Les dernières statistiques relatives aux titres-services remboursés – véritable indicateur de l'activité dans le secteur – confirment ce que les économistes pressentaient depuis quelques mois: la progression des titres-services est stoppée.

"On constate depuis 2007 une nette tendance à la baisse des taux de croissance à un an d'écart du volume de titres-services utilisés (avec des fluctuations certes importantes autour de cette tendance)" note Philippe Defeyt, économiste à l'Institut pour un développement durable, dans un communiqué.

Et, pour la première fois, on observe en mars 2014 un léger recul (-0,3%) par rapport à période correspondante en 2013.

La tendance du volume des titres-services remboursés, à savoir l'évolution de l'activité dans le secteur "nettoyée" des variations saisonnières et autres fluctuations comme par exemple les congés liés à des fêtes religieuses mobiles, se stabilise à un niveau un peu supérieur à 10 millions de titres-services par mois depuis avril 2013.



"On peut penser que la probabilité d'une reprise significative de l'activité en titres-services, et même d'une reprise tout court, est faible. A mes yeux, un tassement même n'est pas impossible" commente Philippe Defeyt.

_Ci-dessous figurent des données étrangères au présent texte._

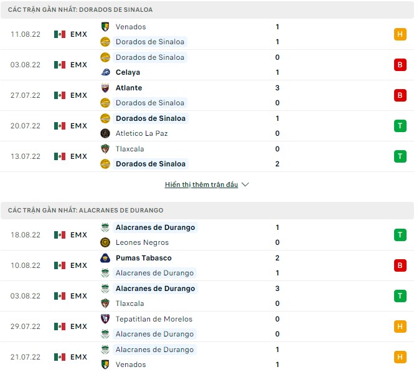
Task: Click the Celaya team crest icon
Action: (x=105, y=72)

L'économiste met en avant trois éléments pouvant justifier cette tendance à la baisse:

- L'augmentation du prix du chèque. Depuis le 1er janvier 2014, le prix d’achat d’un titre-service est passé de 8,50 euros à 9 euros pour les 400 premiers titres-services commandés et de 9,50 euros à 10 euros pour les 100 suivants.
- une reprise économique qui reste insuffisante en matière de création nette d'emplois;
- un pouvoir d'achat moyen inférieur au niveau atteint en 2009 (première année de la crise).

"Si cette stabilisation devait être confirmée, cela constituerait un fait majeur à la fois pour les finances publiques et l'évolution de l'emploi, le tout dans un contexte du transfert de cette compétence aux régions" ajoute l'économiste.

C'est en région wallonne que le recul à un an d'écart est le plus élevé, alors qu'en Flandre, on observe encore une légère croissance sur les quatre premiers mois de l'année par rapport à la période équivalente de 2013.